### JOB:
Extract each line of the listing below that contains the string "section", and copy those lines unchanged.

### RECORDS FOR PROCESSING:
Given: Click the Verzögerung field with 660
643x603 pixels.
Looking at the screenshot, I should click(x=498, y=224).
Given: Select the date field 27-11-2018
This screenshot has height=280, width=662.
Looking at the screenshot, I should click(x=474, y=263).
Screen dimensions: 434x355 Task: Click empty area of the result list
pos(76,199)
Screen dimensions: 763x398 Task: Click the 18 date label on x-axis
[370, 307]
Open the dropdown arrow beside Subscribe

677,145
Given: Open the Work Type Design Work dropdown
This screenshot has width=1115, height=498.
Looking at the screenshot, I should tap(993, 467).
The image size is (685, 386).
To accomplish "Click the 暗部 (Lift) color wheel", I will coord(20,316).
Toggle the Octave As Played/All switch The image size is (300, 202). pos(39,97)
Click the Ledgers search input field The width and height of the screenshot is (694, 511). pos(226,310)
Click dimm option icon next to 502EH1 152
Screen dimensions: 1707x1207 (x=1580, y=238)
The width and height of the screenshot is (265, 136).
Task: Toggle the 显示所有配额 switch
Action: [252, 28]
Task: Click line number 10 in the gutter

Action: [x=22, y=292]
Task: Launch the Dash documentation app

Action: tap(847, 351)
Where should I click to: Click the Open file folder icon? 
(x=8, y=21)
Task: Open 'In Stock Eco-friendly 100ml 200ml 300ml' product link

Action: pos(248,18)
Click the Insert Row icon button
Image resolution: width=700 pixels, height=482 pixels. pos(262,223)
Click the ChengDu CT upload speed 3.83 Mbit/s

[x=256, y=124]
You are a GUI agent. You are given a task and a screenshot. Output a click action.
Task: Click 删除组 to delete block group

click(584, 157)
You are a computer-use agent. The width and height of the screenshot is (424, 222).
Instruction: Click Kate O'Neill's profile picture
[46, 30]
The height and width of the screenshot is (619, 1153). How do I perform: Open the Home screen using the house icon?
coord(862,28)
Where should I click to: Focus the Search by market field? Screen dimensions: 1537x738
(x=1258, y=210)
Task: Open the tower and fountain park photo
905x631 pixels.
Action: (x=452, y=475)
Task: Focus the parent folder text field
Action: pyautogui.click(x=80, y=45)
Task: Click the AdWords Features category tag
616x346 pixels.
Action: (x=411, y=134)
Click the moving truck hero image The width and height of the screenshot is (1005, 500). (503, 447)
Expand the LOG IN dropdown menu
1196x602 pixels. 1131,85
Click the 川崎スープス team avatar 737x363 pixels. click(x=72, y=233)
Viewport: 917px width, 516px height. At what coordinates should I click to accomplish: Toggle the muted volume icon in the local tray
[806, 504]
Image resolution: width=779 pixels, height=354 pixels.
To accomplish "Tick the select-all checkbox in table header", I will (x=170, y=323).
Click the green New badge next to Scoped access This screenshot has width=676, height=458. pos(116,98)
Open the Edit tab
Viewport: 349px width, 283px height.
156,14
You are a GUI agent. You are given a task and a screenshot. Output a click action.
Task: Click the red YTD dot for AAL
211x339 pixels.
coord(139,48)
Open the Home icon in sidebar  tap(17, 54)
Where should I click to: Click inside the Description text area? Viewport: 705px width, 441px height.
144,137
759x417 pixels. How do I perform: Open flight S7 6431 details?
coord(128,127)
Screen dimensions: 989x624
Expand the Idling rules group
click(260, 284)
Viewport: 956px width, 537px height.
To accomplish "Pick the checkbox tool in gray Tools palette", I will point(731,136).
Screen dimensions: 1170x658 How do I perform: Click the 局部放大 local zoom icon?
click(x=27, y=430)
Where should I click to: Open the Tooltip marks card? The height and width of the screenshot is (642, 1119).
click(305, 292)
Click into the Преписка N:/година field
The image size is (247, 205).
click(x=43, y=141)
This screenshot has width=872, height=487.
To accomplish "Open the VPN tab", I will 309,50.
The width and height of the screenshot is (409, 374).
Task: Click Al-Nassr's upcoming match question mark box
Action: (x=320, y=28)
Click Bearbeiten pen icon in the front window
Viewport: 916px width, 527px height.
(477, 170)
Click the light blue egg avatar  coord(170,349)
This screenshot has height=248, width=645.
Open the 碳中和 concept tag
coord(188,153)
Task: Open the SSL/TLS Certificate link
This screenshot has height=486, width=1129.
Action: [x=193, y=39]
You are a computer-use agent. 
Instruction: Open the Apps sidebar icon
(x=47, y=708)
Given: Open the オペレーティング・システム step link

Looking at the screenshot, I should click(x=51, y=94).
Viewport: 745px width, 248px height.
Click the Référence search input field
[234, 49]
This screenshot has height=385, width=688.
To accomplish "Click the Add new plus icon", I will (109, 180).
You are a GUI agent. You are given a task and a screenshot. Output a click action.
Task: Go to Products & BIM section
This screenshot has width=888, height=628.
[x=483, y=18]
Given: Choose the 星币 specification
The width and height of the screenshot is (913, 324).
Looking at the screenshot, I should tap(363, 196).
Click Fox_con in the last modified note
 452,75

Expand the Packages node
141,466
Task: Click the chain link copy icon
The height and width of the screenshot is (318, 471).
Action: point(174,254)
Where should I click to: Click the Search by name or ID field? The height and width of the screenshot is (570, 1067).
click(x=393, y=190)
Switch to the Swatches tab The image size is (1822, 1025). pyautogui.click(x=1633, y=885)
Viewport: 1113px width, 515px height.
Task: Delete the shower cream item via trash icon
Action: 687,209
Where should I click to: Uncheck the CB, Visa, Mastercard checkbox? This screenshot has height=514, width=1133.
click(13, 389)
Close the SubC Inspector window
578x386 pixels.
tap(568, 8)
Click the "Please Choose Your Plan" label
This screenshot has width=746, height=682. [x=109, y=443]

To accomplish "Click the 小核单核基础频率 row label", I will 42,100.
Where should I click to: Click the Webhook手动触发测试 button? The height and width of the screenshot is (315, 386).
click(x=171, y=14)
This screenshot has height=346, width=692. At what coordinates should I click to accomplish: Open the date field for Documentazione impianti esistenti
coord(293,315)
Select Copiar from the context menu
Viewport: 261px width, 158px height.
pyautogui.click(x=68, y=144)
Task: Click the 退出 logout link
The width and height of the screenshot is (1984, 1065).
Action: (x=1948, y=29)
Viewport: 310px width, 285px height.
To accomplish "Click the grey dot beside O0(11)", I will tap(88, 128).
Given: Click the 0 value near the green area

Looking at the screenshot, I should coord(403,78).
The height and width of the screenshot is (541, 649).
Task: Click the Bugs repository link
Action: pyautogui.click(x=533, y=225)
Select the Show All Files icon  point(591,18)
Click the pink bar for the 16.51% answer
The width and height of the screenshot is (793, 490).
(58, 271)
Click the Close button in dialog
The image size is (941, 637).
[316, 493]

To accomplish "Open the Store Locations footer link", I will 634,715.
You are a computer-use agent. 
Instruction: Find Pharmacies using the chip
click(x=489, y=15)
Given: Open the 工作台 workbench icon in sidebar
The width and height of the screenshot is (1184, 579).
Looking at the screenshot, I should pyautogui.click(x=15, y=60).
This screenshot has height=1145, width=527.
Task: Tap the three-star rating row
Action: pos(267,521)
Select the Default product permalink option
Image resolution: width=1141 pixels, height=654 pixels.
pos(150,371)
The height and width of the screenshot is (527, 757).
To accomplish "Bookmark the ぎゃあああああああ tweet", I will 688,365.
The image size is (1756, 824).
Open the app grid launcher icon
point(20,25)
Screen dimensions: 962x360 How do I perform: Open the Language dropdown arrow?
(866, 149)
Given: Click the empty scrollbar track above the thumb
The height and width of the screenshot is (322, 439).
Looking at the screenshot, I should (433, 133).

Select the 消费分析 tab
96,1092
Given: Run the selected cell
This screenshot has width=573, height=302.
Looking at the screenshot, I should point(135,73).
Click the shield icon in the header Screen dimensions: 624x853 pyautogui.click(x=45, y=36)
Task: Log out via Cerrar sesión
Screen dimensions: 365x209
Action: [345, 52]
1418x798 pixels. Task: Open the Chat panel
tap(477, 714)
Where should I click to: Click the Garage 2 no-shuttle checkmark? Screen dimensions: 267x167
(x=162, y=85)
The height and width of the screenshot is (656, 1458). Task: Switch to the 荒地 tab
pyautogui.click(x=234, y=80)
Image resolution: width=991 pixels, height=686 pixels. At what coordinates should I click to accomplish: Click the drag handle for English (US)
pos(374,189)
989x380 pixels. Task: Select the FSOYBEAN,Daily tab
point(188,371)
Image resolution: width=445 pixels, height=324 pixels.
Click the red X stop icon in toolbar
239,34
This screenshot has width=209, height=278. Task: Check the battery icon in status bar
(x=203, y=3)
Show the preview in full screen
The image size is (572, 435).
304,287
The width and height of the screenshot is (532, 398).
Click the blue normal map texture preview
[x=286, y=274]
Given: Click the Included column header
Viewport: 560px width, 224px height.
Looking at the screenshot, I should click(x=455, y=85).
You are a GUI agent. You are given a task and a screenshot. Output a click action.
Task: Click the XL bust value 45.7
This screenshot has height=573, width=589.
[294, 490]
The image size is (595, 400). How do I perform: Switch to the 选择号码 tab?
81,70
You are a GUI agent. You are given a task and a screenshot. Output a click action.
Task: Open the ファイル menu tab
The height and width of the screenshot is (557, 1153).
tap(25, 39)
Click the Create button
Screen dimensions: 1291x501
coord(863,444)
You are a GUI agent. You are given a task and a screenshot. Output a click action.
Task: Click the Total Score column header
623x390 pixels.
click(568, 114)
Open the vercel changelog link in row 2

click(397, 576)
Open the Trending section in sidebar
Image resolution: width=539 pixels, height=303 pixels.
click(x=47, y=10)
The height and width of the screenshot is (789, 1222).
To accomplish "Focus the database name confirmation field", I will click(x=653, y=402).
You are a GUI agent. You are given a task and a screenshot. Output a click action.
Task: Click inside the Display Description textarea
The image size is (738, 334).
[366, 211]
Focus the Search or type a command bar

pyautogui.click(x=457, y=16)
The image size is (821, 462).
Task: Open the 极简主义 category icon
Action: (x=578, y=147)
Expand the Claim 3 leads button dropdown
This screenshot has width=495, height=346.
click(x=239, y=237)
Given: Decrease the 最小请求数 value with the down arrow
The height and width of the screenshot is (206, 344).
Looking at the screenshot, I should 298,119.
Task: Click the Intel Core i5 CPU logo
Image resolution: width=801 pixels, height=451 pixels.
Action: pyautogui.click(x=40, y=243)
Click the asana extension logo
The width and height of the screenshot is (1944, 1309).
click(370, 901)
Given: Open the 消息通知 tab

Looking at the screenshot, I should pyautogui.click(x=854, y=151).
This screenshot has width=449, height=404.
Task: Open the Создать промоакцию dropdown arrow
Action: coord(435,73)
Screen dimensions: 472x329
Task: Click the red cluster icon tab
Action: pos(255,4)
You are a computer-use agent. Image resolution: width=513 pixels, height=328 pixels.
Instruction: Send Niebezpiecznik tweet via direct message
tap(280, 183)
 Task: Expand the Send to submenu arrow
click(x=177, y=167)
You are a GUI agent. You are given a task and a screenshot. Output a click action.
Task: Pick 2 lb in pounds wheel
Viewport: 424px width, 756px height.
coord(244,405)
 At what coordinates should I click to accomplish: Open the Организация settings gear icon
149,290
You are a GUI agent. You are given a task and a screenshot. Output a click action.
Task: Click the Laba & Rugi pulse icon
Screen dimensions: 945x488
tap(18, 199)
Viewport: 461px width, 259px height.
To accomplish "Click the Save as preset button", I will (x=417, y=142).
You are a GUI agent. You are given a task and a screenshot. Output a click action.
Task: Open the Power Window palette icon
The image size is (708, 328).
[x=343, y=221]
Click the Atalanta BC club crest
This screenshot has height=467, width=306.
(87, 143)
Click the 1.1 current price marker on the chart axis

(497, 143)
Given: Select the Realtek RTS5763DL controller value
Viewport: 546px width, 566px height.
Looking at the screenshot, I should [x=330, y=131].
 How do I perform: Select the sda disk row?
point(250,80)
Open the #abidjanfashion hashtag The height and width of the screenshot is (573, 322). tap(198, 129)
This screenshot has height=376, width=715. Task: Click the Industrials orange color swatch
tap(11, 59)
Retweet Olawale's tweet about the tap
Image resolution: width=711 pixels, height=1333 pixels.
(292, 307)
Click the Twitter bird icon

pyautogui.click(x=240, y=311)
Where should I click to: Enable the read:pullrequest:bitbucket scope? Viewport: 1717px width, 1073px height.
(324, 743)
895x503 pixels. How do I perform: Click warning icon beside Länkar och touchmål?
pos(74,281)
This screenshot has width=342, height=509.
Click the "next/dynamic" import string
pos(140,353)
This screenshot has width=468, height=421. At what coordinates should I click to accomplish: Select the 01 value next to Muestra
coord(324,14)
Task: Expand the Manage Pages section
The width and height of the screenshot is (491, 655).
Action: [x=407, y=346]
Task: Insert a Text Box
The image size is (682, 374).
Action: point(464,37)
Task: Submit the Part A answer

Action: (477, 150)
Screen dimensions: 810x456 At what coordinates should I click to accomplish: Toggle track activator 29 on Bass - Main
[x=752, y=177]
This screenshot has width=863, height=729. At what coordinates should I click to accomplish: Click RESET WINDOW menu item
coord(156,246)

### EXERCISE RESULT:
Task: Go to Products & BIM section
Open the Trending section in sidebar
Task: Expand the Manage Pages section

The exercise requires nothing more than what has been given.